Ein schöner Nebeneffekt all unserer Aktivitäten ist der steigende Bekanntheitsgrad der NaturFreunde in Schleswig-Holstein und deren Wahrnehmung als ein zeitgemäß arbeitender Umwelt- und Naturschutzverband, was auch in lang ersehnten Neumitgliedern resultiert.

Was aber ist zu tun, damit das Gift von unseren Straßen verschwindet? Worauf zielen die NaturFreunde-Aktionen ab? Grundsätzlich handelt es sich beim Wegschnippen der Kippen um die Ordnungswidrigkeit einer „unsachgemäßen Abfallbeseitigung“, die in vielen Kommunen Bußgeld bewährt ist. Doch wo nicht kontrolliert wird oder Bußgelder aus der Portokasse bezahlt werden können, nehmen Rauchende dies offensichtlich nicht ernst.

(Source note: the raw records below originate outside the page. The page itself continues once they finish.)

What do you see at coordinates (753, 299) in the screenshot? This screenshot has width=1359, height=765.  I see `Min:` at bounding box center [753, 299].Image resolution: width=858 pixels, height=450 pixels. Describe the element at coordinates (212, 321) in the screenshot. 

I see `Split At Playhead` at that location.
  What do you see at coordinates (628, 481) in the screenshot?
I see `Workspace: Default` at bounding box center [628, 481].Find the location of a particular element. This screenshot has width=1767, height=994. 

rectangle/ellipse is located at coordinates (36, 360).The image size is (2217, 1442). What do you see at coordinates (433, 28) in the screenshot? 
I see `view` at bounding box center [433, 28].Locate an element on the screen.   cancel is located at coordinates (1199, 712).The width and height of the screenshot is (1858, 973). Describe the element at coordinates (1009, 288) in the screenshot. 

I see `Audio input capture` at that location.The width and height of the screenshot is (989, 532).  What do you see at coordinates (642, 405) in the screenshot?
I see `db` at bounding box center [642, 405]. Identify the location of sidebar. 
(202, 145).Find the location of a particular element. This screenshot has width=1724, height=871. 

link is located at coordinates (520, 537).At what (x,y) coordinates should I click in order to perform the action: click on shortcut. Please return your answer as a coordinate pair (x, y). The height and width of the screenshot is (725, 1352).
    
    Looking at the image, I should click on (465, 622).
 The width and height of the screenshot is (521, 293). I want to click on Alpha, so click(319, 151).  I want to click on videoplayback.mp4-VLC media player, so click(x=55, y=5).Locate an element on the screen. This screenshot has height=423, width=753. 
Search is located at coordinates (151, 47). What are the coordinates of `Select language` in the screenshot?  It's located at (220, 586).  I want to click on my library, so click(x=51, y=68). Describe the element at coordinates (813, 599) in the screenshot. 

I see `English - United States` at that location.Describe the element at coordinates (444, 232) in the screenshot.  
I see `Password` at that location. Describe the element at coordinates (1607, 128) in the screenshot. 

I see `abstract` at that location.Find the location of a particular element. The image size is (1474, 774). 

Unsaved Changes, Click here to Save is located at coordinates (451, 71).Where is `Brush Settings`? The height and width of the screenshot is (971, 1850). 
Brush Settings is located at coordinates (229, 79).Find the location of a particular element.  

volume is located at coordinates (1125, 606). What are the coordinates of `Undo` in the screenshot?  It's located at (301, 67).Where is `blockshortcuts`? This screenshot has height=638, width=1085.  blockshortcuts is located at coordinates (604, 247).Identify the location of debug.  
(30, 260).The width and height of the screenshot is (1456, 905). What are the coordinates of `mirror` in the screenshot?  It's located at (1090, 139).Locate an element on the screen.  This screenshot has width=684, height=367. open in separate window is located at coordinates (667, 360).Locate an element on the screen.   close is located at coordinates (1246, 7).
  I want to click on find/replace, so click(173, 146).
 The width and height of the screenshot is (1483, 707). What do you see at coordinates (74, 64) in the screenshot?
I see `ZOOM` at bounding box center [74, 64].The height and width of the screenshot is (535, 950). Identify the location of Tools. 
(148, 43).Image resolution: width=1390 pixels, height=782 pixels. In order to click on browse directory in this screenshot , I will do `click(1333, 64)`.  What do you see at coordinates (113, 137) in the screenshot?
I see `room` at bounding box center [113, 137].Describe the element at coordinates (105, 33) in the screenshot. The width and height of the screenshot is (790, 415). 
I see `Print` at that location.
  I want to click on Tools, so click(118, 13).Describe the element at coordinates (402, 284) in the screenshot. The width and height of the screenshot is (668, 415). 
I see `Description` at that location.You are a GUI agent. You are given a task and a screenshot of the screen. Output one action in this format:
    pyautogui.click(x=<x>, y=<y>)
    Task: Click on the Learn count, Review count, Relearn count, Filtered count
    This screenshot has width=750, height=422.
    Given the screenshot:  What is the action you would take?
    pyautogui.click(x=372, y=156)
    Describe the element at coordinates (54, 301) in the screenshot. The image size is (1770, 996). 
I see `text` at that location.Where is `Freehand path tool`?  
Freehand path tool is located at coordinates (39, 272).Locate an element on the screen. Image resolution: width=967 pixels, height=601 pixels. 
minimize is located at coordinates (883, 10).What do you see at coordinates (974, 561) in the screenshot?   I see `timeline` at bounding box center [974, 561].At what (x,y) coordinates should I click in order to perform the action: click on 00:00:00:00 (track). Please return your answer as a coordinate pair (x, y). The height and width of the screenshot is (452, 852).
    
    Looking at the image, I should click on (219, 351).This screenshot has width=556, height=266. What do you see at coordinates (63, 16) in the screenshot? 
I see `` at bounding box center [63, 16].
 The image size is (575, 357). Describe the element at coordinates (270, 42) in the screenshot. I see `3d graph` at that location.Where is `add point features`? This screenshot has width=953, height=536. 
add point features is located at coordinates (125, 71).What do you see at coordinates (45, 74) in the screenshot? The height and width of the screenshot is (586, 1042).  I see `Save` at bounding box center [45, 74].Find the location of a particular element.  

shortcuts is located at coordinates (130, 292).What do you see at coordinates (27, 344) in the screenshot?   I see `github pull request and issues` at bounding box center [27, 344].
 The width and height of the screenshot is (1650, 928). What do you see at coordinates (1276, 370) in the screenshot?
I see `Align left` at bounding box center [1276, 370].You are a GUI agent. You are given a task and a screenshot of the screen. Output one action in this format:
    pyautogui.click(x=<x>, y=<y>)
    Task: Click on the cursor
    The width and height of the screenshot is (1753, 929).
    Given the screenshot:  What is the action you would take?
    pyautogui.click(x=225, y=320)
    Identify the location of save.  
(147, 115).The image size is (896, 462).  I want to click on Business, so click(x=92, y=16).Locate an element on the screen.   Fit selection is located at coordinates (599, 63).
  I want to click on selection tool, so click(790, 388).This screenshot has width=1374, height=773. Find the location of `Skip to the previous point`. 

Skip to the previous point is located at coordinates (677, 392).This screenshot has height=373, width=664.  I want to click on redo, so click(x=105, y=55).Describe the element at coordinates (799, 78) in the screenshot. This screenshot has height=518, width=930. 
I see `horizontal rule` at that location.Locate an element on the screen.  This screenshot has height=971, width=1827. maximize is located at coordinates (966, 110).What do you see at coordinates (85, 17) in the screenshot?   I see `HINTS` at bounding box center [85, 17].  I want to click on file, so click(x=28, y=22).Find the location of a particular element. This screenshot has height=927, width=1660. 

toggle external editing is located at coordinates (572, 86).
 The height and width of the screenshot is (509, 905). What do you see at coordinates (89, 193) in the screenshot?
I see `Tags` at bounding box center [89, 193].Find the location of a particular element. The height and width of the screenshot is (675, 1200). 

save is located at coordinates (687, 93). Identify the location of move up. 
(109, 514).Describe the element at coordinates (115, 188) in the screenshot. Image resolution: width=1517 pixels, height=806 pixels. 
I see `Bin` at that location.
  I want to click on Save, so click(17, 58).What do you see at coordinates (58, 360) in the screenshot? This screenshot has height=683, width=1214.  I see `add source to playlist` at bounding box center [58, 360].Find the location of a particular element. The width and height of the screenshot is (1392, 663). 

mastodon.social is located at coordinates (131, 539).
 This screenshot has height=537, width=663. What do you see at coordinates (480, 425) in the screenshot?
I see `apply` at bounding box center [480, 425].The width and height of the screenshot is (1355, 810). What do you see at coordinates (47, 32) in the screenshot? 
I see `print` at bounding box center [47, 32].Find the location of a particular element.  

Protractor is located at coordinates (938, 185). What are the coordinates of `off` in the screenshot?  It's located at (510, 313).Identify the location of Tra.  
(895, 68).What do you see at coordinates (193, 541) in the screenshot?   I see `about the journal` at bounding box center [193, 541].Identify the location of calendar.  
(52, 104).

Als NaturFreunde Schleswig-Holstein plädieren wir für eine drastische Erhöhung von Kontrollen und Bußgeldern. Aus Letzteren ließe sich Personal finanzieren wie etwa bei Geschwindigkeitskontrollen. Landesweite Aktionstage mit öffentlichkeitswirksamen „Kippen-Kontrollen“ durch die Ordnungsämter ähnlich den konzertierten landesweiten Blitzaktionen dienten der Aufklärung breiter Bevölkerungsschichten.

Rauchverbote auf gemeindeeigenen Flächen

Ermutigen möchten wir auch zu „Rauchfreien Städten“, in denen Rauchverbot auf allen gemeindeeigenen Flächen herrscht. Singapur und Groningen (NL) etwa haben den Umweltkiller Zigarettenkippen so zur Strecke gebracht. Auf Kinderspielplätzen sollten Kippen sowieso tabu sein, ein Rauchverbot dort ist überfällig.

Das könnten die Bundesländer jeweils selbst beschließen, allerdings haben bisher leider nur Bayern, Brandenburg, Bremen, Nordrhein-Westfalen und das Saarland von dieser Gesetzgebungskompetenz Gebrauch gemacht. Auf dem Boden, in der Natur, im Biomüll oder in der Toilette unsachgemäß entsorgte Zigarettenreste sind ein massives, aber leicht vermeidbares Umweltproblem: Kippen gehören in den Restmüll!